Dynamo DB replication pause
DynamoDB replication pause fault pauses the data replication in DynamoDB tables over multiple locations for the chaos duration.
- When chaos experiment is being executed, any changes to the DynamoDB table will not be replicated in different regions, thereby making the data in the DynamoDB inconsistent.

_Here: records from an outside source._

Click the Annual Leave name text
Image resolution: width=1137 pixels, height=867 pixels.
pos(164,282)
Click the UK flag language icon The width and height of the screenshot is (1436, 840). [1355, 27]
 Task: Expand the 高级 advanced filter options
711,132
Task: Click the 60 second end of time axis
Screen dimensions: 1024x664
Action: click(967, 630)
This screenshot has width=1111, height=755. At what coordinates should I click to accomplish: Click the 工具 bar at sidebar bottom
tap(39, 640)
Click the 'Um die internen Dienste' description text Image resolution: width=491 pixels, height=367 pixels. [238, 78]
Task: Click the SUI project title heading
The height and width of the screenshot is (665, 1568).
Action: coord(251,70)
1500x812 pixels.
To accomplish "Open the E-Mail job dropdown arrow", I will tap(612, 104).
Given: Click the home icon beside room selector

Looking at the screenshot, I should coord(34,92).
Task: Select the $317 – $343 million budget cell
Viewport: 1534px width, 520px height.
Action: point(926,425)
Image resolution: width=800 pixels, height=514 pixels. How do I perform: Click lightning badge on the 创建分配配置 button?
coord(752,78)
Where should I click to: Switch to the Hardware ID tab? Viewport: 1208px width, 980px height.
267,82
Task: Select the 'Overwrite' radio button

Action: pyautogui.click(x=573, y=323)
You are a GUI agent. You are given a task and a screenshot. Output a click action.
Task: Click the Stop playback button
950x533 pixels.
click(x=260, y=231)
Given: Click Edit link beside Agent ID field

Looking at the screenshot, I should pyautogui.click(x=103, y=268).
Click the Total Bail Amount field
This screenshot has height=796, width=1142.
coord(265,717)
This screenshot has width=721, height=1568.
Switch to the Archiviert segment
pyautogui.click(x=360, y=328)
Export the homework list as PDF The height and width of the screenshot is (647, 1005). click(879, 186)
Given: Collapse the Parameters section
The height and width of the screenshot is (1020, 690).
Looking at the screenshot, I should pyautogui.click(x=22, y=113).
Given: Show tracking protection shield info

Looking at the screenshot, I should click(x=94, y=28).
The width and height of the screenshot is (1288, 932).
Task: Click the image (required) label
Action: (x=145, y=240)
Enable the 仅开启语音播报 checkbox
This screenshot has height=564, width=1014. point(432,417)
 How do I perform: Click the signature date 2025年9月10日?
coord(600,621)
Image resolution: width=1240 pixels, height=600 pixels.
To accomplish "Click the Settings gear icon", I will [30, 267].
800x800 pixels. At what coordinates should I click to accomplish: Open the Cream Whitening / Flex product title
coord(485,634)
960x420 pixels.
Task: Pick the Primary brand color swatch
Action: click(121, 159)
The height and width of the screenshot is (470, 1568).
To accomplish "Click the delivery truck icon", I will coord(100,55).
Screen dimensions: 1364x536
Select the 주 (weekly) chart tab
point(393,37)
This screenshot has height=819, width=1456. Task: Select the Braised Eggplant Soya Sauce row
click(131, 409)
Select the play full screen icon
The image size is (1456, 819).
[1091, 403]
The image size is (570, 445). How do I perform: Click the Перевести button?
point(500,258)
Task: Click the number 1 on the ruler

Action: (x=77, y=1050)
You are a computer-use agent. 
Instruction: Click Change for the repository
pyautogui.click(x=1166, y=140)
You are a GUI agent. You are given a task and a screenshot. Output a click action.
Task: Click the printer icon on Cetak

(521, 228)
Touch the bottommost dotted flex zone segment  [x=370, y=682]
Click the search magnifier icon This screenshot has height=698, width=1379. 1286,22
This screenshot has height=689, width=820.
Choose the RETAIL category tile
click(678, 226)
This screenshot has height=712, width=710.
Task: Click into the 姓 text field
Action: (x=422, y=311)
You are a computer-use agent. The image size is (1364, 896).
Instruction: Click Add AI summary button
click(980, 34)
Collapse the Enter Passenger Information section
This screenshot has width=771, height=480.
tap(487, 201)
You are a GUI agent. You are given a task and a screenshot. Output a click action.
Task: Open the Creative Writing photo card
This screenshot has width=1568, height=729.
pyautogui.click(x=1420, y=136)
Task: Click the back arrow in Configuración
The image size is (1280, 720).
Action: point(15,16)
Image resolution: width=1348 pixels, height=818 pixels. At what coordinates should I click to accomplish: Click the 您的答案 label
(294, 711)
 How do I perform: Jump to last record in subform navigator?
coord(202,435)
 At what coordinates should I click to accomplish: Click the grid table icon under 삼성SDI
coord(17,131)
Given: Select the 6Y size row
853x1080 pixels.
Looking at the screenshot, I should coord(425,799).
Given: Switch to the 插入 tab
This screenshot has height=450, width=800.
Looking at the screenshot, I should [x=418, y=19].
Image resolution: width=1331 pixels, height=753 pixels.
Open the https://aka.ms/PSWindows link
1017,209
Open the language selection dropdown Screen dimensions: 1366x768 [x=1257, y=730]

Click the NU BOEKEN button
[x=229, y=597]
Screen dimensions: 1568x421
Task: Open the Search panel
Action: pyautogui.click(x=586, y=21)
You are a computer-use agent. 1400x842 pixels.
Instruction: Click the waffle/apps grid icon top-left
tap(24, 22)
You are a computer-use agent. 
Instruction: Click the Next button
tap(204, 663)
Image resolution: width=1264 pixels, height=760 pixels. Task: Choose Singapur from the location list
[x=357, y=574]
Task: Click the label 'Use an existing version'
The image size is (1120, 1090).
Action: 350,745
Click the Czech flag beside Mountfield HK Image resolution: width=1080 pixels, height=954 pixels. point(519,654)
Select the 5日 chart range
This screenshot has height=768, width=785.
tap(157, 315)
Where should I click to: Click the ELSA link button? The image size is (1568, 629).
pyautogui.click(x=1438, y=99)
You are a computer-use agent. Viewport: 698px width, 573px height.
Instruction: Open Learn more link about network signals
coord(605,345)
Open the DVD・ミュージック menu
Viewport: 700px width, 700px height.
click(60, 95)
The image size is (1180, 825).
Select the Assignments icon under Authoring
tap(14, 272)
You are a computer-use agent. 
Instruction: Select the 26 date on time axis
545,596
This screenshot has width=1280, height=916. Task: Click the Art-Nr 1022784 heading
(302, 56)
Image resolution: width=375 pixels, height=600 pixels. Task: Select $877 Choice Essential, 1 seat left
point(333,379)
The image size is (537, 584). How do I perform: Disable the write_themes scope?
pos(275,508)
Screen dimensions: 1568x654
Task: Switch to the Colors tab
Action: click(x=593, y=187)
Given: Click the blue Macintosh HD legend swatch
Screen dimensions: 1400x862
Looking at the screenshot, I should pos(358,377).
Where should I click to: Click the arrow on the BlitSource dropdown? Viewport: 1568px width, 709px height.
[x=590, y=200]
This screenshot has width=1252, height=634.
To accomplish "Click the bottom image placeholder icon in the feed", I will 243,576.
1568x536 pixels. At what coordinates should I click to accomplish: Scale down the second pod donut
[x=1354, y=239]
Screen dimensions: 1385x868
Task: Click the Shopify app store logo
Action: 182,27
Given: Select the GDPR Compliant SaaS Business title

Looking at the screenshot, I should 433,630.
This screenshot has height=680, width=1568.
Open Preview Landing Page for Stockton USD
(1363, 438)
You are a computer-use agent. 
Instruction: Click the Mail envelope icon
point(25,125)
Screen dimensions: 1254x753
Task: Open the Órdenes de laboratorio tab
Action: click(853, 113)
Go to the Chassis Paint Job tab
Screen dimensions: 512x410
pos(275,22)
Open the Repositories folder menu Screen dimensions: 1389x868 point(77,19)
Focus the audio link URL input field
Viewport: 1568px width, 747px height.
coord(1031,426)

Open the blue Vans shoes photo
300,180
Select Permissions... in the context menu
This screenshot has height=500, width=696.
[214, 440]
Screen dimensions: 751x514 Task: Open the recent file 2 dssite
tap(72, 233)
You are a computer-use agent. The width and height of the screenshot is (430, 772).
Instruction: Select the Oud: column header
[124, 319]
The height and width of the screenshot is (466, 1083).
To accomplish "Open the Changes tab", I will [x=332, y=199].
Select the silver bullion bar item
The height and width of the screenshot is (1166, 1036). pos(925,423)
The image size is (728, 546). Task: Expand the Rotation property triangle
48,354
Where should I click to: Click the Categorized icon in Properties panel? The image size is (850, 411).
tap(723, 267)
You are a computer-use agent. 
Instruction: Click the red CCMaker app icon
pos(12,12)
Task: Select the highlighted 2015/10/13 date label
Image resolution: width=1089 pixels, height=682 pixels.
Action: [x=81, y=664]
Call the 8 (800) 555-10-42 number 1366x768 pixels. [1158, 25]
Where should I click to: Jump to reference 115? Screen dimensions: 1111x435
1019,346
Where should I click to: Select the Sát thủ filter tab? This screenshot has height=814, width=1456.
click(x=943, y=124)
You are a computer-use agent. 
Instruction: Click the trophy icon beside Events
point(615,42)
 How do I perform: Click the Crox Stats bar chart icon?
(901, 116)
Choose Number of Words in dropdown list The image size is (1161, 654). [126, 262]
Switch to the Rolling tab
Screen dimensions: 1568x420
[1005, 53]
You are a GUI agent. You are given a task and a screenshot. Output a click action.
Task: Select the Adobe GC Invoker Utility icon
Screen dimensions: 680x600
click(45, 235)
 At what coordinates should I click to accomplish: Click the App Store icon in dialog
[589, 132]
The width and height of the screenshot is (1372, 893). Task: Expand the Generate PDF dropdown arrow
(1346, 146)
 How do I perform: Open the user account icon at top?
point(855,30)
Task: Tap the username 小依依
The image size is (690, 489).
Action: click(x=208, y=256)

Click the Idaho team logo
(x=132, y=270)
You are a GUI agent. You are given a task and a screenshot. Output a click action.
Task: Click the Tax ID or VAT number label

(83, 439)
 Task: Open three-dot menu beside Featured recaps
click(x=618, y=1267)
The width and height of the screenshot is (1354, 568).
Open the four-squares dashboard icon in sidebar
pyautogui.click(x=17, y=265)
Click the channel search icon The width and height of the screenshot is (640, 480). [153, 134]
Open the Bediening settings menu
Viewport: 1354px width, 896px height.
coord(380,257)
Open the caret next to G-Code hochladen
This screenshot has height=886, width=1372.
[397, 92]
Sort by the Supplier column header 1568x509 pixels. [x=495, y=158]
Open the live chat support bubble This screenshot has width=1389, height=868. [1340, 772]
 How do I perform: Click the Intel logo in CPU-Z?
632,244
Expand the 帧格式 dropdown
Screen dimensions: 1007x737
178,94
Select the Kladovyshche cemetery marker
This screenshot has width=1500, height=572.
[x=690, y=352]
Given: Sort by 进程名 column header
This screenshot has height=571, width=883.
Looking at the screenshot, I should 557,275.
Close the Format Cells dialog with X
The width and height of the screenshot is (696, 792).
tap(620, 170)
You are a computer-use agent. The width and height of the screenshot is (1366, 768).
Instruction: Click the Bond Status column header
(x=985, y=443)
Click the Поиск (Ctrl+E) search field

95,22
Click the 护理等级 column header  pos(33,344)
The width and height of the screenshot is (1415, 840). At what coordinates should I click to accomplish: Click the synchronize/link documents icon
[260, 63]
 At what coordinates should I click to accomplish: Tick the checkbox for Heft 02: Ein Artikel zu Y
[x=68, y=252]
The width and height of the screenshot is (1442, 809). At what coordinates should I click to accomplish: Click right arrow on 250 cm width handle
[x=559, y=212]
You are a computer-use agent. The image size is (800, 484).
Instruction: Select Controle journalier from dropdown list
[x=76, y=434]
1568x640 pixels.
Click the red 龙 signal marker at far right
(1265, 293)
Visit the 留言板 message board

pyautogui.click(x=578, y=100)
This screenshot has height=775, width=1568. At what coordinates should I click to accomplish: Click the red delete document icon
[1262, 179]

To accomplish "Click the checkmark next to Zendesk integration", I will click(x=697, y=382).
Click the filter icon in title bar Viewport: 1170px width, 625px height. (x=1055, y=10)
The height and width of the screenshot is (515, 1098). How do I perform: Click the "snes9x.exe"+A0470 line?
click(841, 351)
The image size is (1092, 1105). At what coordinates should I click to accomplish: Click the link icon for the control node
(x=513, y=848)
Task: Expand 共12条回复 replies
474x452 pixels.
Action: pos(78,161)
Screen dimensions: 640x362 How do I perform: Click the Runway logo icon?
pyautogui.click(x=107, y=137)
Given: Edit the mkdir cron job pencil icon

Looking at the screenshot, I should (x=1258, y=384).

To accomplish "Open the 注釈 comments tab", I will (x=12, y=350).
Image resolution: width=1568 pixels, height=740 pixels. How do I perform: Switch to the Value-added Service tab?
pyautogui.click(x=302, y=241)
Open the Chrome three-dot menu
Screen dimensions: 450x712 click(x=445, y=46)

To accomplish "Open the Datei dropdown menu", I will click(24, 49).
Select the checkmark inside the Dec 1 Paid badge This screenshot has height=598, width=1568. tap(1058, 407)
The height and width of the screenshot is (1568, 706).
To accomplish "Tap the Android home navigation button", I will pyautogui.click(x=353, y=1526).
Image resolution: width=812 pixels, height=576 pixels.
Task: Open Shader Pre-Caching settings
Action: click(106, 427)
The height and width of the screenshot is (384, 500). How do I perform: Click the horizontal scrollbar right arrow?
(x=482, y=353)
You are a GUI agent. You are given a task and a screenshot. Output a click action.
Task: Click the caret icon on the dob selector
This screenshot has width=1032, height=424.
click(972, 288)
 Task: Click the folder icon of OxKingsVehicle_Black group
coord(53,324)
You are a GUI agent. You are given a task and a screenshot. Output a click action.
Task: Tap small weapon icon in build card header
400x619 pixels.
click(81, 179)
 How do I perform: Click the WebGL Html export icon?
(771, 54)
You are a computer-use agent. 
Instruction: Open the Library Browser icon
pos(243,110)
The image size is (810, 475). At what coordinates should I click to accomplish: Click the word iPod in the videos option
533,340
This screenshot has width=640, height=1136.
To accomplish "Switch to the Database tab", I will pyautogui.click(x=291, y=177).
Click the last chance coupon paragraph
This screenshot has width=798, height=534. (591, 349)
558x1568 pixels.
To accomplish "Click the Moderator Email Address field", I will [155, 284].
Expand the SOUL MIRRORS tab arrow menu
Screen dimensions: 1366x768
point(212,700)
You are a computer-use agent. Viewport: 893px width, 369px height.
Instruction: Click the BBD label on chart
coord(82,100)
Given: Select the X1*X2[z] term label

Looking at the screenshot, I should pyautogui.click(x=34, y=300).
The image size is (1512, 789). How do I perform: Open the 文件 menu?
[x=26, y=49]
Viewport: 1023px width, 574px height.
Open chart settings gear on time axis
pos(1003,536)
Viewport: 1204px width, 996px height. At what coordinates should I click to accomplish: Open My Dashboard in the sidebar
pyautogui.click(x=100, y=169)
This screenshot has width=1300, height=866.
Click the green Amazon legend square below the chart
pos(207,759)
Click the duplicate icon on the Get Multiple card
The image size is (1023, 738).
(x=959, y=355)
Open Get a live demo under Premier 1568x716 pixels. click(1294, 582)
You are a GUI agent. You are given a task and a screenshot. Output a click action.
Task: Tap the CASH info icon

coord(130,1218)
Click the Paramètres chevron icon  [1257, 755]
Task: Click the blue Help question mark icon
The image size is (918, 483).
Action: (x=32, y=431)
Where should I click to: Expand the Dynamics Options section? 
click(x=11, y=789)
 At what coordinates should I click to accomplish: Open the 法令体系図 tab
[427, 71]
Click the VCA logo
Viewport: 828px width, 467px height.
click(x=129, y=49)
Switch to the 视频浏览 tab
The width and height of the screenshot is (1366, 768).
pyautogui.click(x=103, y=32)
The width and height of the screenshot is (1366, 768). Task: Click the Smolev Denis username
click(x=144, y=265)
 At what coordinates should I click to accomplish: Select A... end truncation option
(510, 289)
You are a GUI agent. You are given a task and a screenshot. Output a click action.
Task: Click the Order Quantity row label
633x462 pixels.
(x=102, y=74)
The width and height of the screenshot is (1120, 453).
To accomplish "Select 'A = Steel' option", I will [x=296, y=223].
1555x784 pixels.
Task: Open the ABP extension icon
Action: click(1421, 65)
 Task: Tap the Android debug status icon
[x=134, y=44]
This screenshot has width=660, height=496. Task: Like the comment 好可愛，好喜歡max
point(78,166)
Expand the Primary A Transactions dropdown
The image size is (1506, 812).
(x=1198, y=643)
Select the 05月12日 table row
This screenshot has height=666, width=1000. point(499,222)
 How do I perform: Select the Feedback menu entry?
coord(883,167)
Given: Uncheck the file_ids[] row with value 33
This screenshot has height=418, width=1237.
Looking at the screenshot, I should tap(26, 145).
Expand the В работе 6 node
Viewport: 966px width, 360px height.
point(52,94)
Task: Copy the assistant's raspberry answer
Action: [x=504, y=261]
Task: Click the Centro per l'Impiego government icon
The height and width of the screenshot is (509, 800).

- You can execute this fault on a DynamoDB table that is global, that is, there should be more than one replica of the table.
Use cases
DynamoDB replication pause determines the resilience of the application when data (in a database) that needs to be constantly updated is disrupted.
Prerequisites
- Kubernetes >= 1.17
- DynamoDB should be up and running.
- The derived table name should be a global table.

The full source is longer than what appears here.